RapidWright Data Files

RapidWright maintains support for the full set of devices publicly available in the latest Vivado release. The information needed to populate RapidWright device models is stored in binary data files distributed with RapidWright. Starting in the 2021.1.0 release, these data files began to be distributed via a download on-demand model. This was done to accelerate installation, reduce disk space requirements and provided an easier path to upgrade.

On-demand Data File Downloads

All of the code involved in downloading and checking for data files is in the open source portion of RapidWright. Most of the code is found in com.xilinx.rapidwright.util.FileTools. All data files are specified by an MD5 checksum with a master list checked in at src/com/xilinx/rapidwright/util/DataVersions.java. When the user calls an API that requires a RapidWright data file, it will check the local file MD5 against the DataVersions.java to ensure they match. RapidWright caches the current data file’s MD5 by creating a small file alongside the data file with a .md5 extension for speed. If the file is missing or doesn’t match that expected MD5, it will attempt to download the file. This will happen behind the scenes transparent to the user with the exception that the first time call will take a bit longer since it is downloading the file.

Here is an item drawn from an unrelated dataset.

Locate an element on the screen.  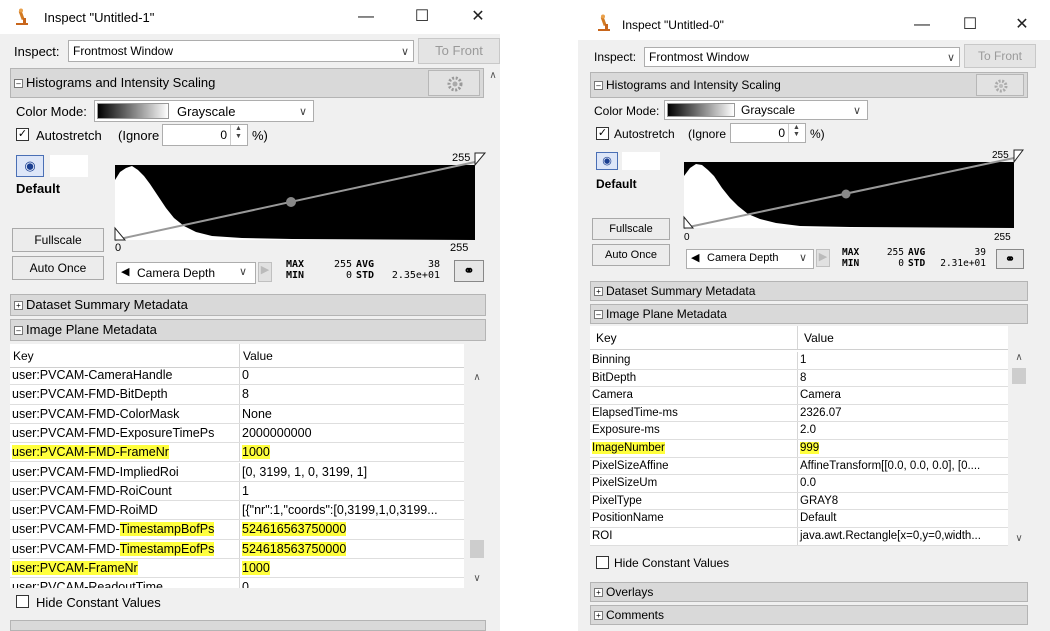
max-label: MAX is located at coordinates (851, 252).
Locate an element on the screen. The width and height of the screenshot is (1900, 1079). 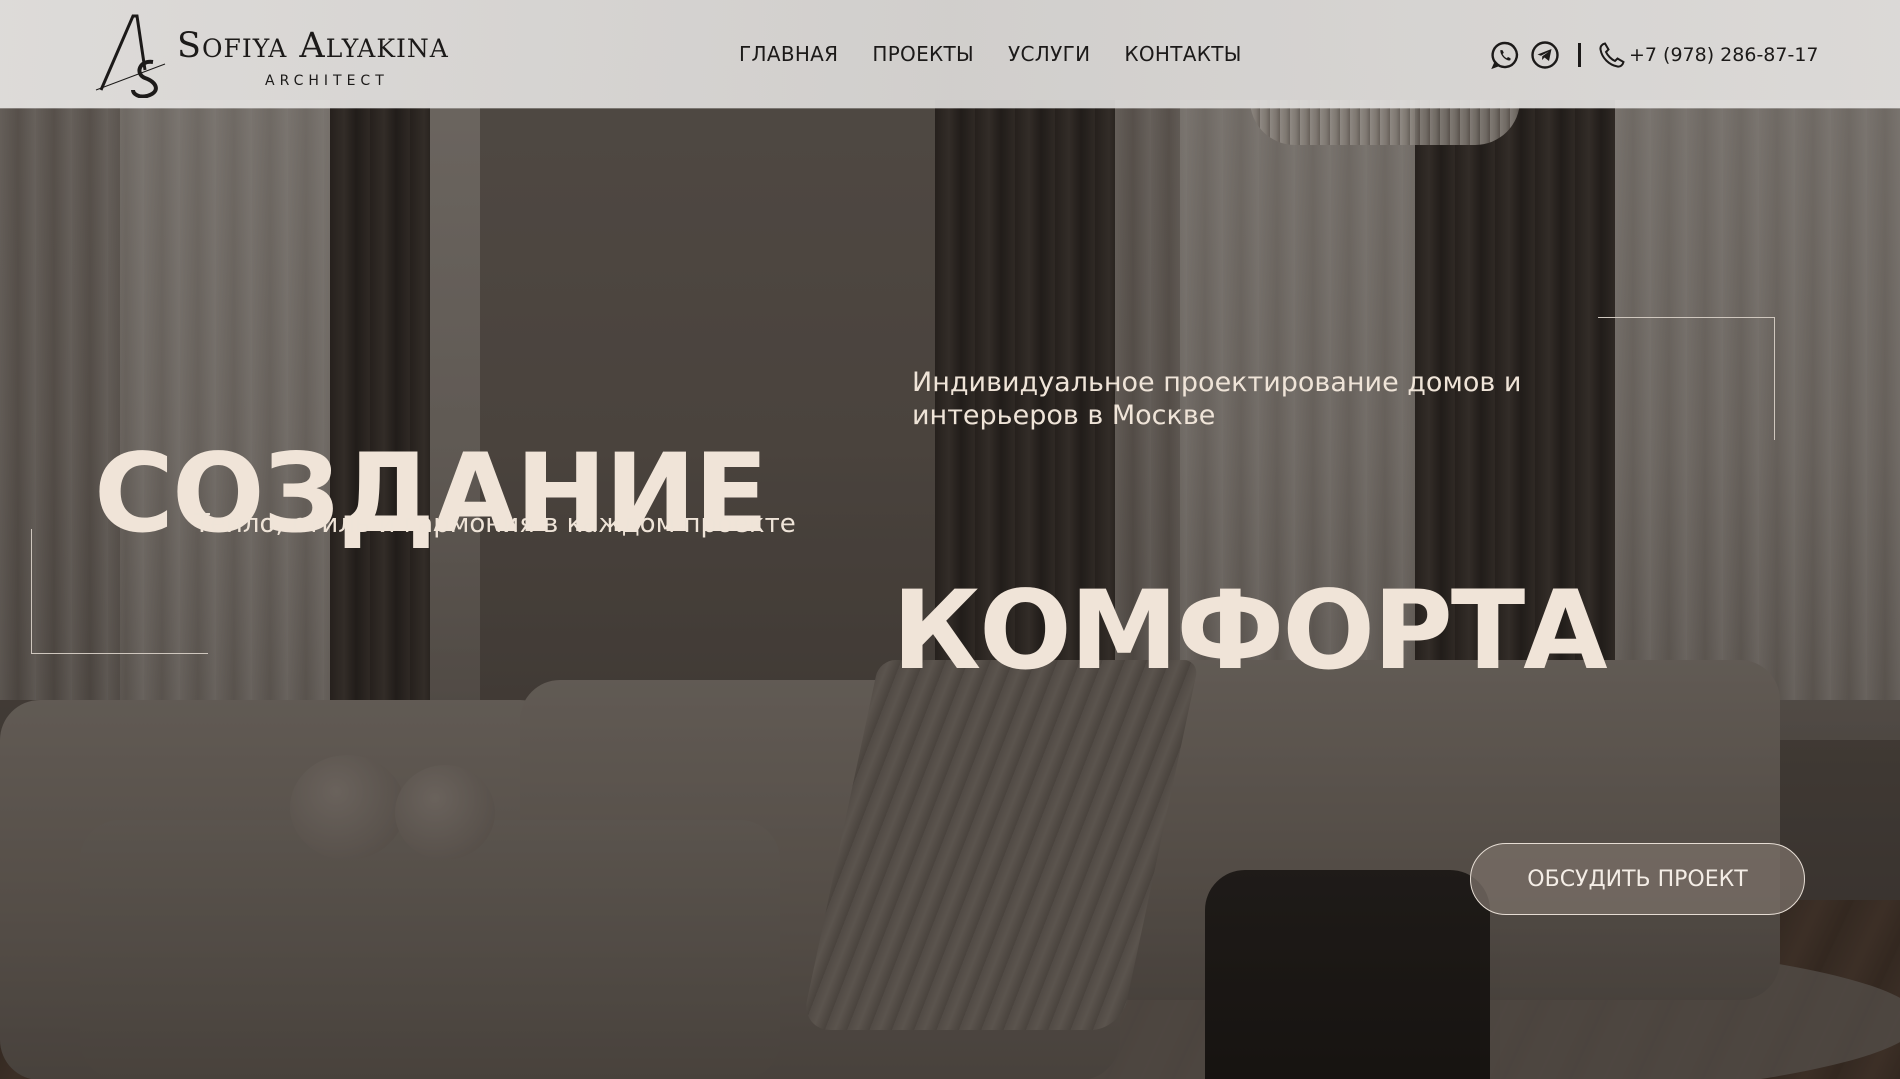
decorative-corner-frame is located at coordinates (1686, 378).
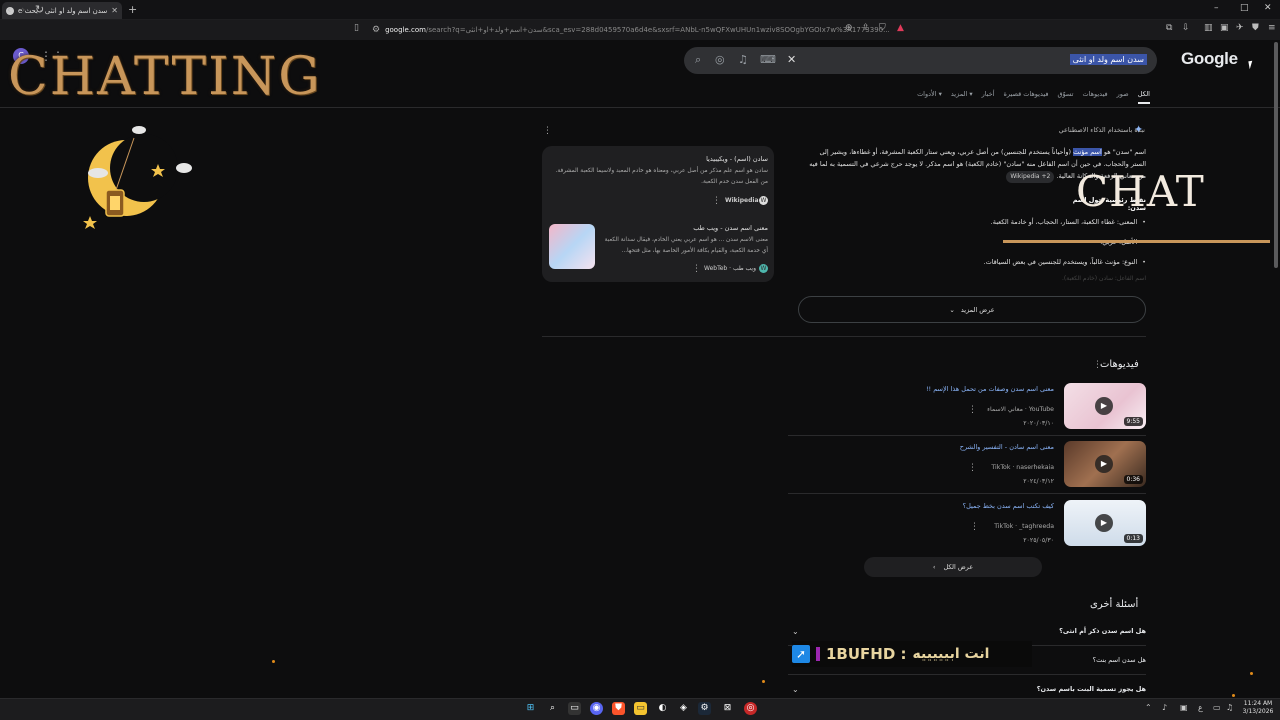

If desired, a user can turn off the on-demand data file download feature by calling FileTools.setOverrideDataFileDownload(true) at the start of their RapidWright program.

Local Storage of Data Files

RapidWright data files are stored in two ways depending on how RapidWright has been installed.

Standalone Jar (Binary)

If RapidWright is installed using the standalone jar downloaded directly from a GitHub release or a Python pip install, the files are located in an OS-specified user directory:

  • For Windows, %USER%\AppData\Roaming\RapidWright or a path set by the environment variable APPDATA

  • For Linux, ~/.local/share/RapidWright or a path set by the environment variable XDG_DATA_HOME

It should be noted that the first time RapidWright is invoked using the standalone jar method, it will unpack a minimal set of data files that were included with the standalone jar to the directory cited above.

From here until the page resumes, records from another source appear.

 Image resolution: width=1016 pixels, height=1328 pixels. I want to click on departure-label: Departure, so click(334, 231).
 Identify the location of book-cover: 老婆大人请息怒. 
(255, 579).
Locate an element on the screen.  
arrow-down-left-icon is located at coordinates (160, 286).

GitHub Clone (Source Code)

If RapidWright is installed by a clone of the GitHub repository (or a snapshot of the source code), the default directory is the directory created by the clone of the code (./RapidWright).

Override Data File Location

Both standalone jar and GitHub clone options can be overriden by setting the environment varable RAPIDWRIGHT_PATH. This will avoid the creation of the default OS/user specific directories.

Avoiding On-demand Download & Generation of Data Files

Two potential challenges exist for on-demand data file download and generation:

  1. Lack of persistent Internet connectivity

  2. Collisions due to independent, parallel instances of RapidWright runs

To alleviate the need for Internet access, the easiest option is to invoke the API FileTools.updateAllDataFiles() when Internet connectivity is available. After successful completion of calling this method, every potential data file that RapidWright could download will have been downloaded on the local system. To run this method from the command line run:

rapidwright jython -c 'FileTools.updateAllDataFiles()'

Note that this does not generate device cache files that can also potentially cause collisions if independent RapidWright instances are run simultaneously.

To eliminate file download/generation collisions, the API FileTools.ensureDataFilesAreStaticInstallFriendly(String... devices) has been created. Due to the overhead of generating a device cache file for each device, the user can specify the specific devices anticipated during future runs. As an example, to run this API from the command line for the xc7a100t and xc7a200t devices, run:

rapidwright jython -c "FileTools.ensureDataFilesAreStaticInstallFriendly("xc7a100t", "xc7a200t")'

Another option to avoid on-demand download is to obtain the rapidwright_data.zip file associated with the current release (see assets from the corresponding `GitHub Releases<https://github.com/Xilinx/RapidWright/releases>`_) and replace the data directory in the RapidWright directory with its contents.

Note

Due to GitHub size limitations, starting with the 2022.1.0 through 2022.2.3

release, the data files were split into two downloads (rapidwright_data.zip and rapidwright_data2.zip). In 2023.1.0, we switched to Zstandard compression for all our data files that has allowed the release to be consolidated back to a single release zip file. rapidwright_data.zip and rapidwright_data2.zip.